--- Task directions ---
Put the lines of the material into a numbered list, starting at the line that contains "This screenshot has height=569, width=742." and ending at the end of the material. Leave out blank lines.

(Entries drawn from a collection)
§

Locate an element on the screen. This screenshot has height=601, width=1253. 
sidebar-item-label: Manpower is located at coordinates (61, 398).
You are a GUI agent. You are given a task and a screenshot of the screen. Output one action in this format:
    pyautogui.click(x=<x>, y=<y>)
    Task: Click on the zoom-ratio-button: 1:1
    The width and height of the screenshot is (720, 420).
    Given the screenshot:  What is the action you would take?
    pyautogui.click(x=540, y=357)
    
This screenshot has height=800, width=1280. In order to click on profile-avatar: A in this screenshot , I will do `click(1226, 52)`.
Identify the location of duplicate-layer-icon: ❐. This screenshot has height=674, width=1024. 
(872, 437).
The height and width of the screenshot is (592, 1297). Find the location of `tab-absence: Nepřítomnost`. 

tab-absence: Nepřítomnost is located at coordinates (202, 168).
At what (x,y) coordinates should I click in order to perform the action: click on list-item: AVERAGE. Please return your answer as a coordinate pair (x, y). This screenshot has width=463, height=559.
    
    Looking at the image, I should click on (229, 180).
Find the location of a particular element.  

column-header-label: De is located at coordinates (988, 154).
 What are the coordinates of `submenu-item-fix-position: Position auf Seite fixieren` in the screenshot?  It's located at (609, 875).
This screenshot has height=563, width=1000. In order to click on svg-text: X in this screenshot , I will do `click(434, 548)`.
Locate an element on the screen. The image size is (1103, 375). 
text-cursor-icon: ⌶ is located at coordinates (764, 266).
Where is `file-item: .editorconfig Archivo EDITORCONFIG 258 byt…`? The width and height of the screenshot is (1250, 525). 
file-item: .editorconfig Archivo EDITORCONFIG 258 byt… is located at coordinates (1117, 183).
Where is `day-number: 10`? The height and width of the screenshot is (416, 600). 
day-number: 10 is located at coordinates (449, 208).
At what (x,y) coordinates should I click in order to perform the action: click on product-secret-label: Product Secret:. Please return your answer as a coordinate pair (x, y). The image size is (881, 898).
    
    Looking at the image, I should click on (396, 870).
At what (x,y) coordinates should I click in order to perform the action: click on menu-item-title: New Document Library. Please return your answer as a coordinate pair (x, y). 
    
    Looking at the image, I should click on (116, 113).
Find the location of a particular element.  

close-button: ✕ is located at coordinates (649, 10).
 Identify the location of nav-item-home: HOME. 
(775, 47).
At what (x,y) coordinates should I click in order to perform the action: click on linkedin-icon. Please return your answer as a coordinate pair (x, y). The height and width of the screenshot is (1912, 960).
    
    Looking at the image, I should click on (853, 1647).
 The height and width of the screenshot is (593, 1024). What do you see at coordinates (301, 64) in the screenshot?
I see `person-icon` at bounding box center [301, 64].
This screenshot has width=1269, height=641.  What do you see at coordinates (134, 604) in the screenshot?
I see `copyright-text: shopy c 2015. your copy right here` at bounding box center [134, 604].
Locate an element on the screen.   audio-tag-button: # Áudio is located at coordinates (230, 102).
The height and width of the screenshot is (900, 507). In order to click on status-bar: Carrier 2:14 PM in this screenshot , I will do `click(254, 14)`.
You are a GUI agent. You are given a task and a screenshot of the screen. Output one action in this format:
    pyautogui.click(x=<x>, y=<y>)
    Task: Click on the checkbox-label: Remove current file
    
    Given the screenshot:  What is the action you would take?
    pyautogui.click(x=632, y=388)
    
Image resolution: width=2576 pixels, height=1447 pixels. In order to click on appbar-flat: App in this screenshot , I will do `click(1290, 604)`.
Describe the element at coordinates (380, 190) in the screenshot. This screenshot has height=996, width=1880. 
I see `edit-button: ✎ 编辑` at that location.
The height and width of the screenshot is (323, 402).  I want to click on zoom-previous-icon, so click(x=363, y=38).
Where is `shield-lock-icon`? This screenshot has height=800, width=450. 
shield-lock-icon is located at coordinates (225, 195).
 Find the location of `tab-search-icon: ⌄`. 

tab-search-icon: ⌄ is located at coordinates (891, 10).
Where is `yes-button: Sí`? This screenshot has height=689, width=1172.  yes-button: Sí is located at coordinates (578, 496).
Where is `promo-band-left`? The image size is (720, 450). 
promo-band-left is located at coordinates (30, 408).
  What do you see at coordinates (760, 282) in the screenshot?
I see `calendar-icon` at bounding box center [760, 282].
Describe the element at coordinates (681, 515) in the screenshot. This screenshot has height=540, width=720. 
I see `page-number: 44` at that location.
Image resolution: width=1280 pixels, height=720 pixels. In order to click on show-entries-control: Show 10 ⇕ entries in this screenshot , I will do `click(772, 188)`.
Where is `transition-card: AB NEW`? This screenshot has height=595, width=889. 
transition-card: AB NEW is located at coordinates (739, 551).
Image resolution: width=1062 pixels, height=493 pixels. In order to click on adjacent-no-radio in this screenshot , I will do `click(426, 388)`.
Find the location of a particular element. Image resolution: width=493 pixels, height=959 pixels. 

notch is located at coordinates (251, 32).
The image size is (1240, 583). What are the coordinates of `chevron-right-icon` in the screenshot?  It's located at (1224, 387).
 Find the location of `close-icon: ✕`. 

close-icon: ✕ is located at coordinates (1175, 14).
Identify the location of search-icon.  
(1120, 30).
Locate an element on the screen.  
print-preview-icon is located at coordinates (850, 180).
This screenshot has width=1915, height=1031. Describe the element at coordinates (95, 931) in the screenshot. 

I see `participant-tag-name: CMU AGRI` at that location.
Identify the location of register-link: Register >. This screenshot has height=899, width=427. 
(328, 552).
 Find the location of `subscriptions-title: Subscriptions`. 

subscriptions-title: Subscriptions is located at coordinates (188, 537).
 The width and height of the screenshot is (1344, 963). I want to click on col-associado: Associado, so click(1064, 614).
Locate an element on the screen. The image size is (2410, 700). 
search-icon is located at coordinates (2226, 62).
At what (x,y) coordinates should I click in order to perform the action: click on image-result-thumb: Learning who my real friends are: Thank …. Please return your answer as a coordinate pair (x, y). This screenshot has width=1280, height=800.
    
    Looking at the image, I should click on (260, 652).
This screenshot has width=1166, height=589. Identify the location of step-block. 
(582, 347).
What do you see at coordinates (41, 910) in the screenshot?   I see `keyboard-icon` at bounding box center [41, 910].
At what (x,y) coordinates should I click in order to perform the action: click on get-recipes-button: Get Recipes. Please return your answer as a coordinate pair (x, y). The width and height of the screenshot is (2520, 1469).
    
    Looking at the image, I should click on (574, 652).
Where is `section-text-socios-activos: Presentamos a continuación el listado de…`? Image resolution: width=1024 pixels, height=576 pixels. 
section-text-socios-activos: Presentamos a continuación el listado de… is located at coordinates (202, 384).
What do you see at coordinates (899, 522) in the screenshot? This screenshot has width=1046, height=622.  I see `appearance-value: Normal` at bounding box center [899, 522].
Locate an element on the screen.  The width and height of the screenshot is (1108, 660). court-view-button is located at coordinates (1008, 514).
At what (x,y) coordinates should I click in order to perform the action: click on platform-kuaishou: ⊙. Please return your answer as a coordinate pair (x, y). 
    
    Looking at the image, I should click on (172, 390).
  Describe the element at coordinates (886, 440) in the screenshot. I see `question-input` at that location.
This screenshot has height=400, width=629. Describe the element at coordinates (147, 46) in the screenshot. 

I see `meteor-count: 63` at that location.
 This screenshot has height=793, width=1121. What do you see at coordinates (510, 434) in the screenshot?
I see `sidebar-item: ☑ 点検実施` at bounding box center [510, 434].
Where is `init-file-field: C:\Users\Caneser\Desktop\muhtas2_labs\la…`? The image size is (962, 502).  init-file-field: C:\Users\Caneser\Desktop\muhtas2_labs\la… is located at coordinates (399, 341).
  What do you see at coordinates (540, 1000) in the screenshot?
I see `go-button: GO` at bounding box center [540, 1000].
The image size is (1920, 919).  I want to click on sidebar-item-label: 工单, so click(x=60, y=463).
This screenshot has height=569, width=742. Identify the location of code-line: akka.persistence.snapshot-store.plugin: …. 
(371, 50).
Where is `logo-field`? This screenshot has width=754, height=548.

§

--- Exercise output ---
1. This screenshot has height=569, width=742. Identify the location of code-line: akka.persistence.snapshot-store.plugin: …. 
2. (371, 50).
3. Where is `logo-field`? This screenshot has width=754, height=548.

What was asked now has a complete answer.